→ Required action
Look below for the line that contains "Click DJ Thomas-Jones link", then copy it and each following line to the end of the records, minus any pictures.

+++ Extracted entries +++

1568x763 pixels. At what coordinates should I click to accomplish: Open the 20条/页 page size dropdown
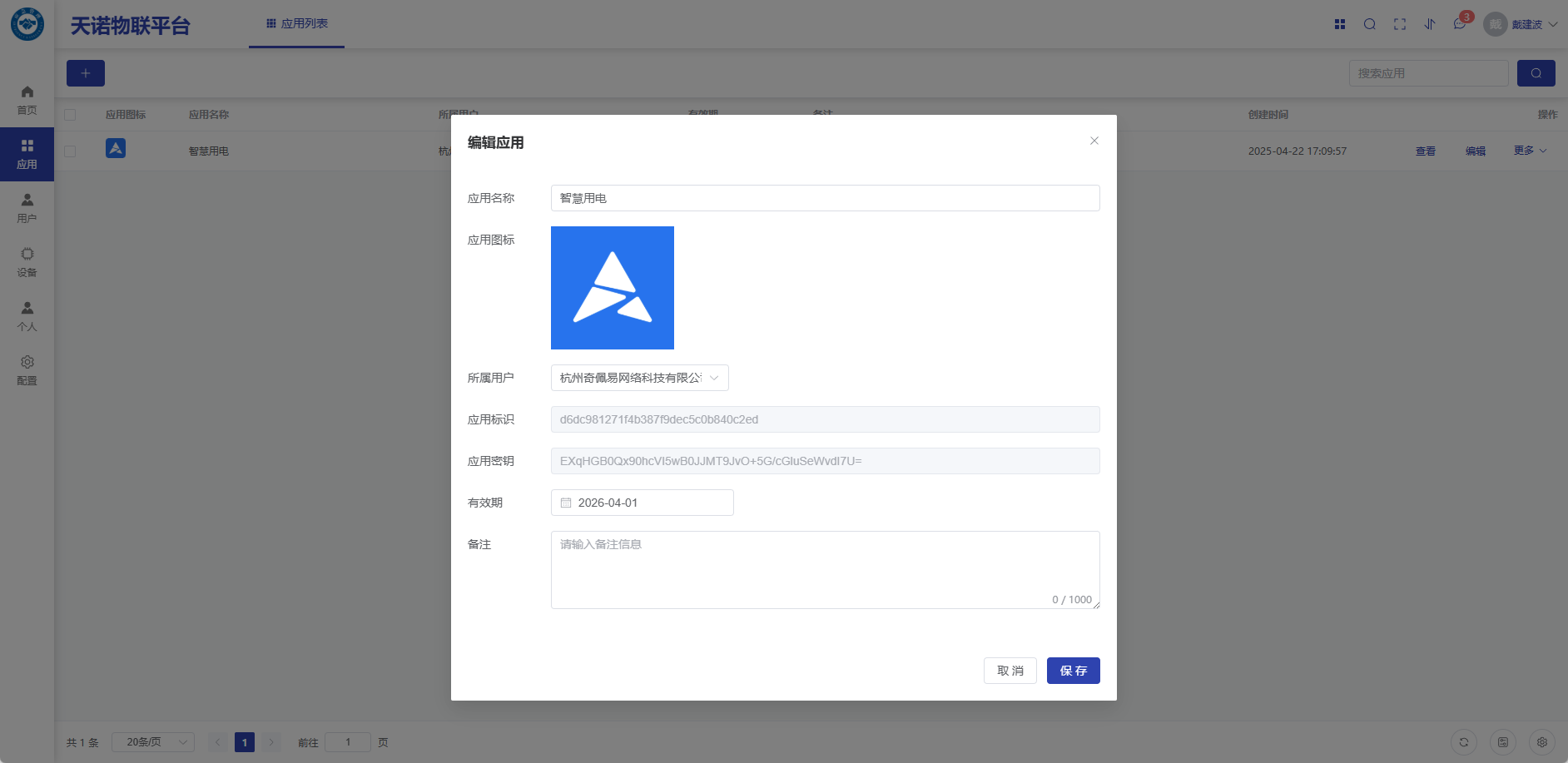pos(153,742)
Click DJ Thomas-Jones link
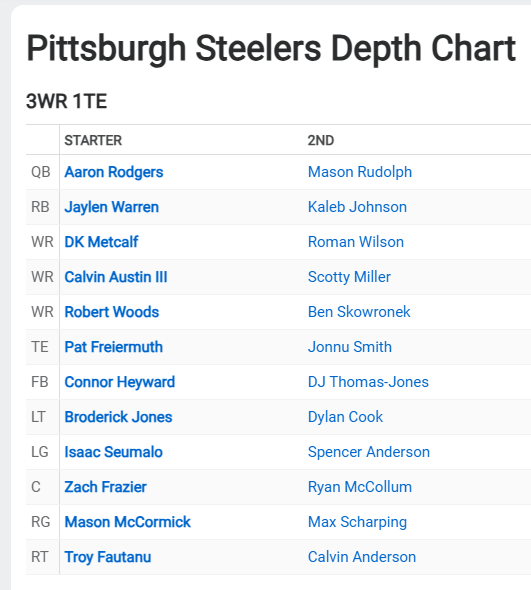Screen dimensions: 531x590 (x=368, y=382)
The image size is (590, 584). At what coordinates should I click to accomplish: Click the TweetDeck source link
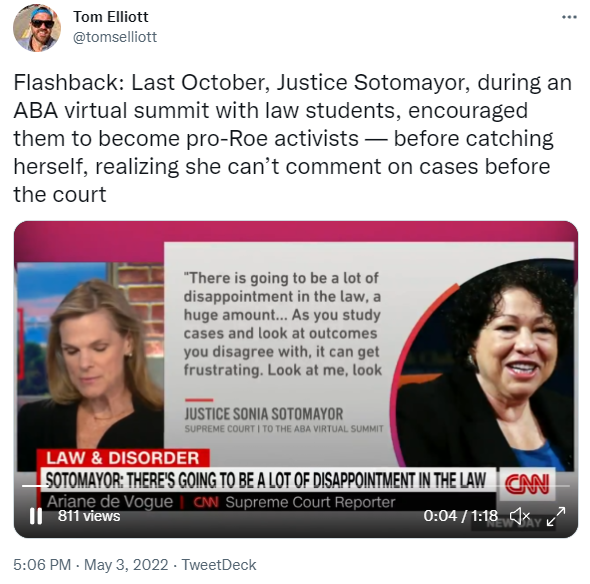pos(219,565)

+++

→ Task output
Click DJ Thomas-Jones link
Screen dimensions: 531x590 (x=368, y=382)
The image size is (590, 584). At what coordinates should I click to accomplish: Click the TweetDeck source link
pos(219,565)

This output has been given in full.